TASK DIRECTIONS: Present each line of the listing below as a JSON list of strings, one string per line, leaving out any blank lines.

------------------------------------------------------------

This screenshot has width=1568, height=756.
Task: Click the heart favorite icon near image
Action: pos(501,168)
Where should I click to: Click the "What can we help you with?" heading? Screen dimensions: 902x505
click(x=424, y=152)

------------------------------------------------------------

OUTPUT OF THE TASK:
[
  "This screenshot has width=1568, height=756.",
  "Task: Click the heart favorite icon near image",
  "Action: pos(501,168)",
  "Where should I click to: Click the \"What can we help you with?\" heading? Screen dimensions: 902x505",
  "click(x=424, y=152)"
]